Ball to egde/hole collision Detection and response
Does anyone know a good sph开发者_开发百科ere to hole collision detection and response algorithm in 3D? I have spent a lot of time googling with no success. The hole is a square of side 2units.Sphere diameter=3units. The hole is axis aligned. There is gravity and friction .Any help would be much appreciated.
Clarification: I'm assuming the "hole" means a square on infinite plane extruded orthogonal to the plane, thus forming concave shape. From your question it's not clear if it may be, say, a thin wire square in space (it'd be easier to detect collision). The 3-unit sphere can't go through 2-unit square (assuming 2 unit is the length of the square side), did you mean 4-unit square? With a perfect 2-unit square there are 3 contact configurations I can think of: 1-, 2- and 4-side contact (sphere at the edge, in the corner, and resting on all 4 sides since it's bigger than the hole). The sphere can never touch the inside walls of the hole, just the edges. There are no convex vertices here, so it can't really touch the vertices in a meaningful manner (resting on a vertex of the square will yield the same response as resting on the plane; it's also a degenerate case of resting in the corner when both corner contacts are the same point).

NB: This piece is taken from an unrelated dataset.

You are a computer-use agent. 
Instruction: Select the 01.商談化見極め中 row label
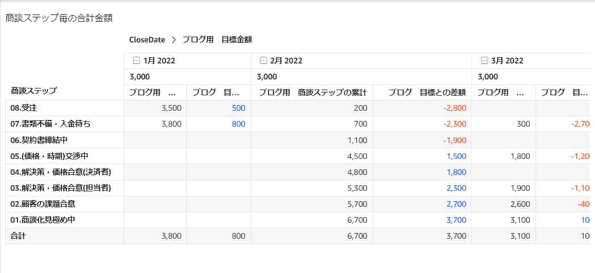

Also, I'm assuming you want continuous collision detection with the sphere starting in a valid configuration (non-penetrating). It's a little tricky to find good contacts if the sphere is penetrating the hole in the corner and you want graceful recovery from penetration, so your best bet as the first solution is not to let it penetrate.
I believe you didn't find the collision detection algorithm in google because this configuration is not general enough to be of interest for researchers. Since the hole is a simple but concave shape, the most efficient collision detection algorithm would be to sweep the sphere against ever edge of the hole (square) and against the plane.
Let's say sphere moves from point p0 with the velocity v0. The plane is the XZ plane (y=0) and the square has vertices (-1,0,-1),(1,0,-1),(1,0,1),(-1,0,1).
To sweep against the plane , just find time t such that v.y=1.5 (radius of the ball) The contact point c will be p0+v0*t+(0,-1.5,0). If that contact point is within the hole square (i.e. |c.x|<1, |c.z|<1), then continue your sweep - the ball is going to touch the hole edges. Otherwise compute collision response with normal (0,1,0) - the plane normal.
To sweep against any edge, you sweep against the infinite line that forms that edge, i.e. find time t such that the distance from the center of the ball (p0+v0*t) to the line equals the ball radius. If your segment has ends a and b and normal direction d=(b-a)/|b-a|, you can find ball center projection onto the line : ((center-a),d)*d+a. If the projection is on the segment (i.e. projection is between 0 and |b-a|), then the ball touches the line.
In your case, you don't have to sweep the ball against the segment ends, but generally you have to do that for any convex corner of any shape you thus sweep against.
I'm sure you can find plenty of papers about collision response online. In the simplest case, it's frictionless response, where the general idea is to find an impulse acting along the collision normal that will prevent penetration of the ball into the collision point. Then you can add some impulse beyond that to make it bouncy. The response is limited by energy and momentum conservation principles. In case of a collision response with friction, look up the coloumb friction response. You'll find that the response impulse is constrained to a cone in this case and there are variations as to how to compute the response, sometimes with paradoxical results (look up Painlevé paradox).
Phew, this was longer than planned. I hope it'll help somebody. Over and out.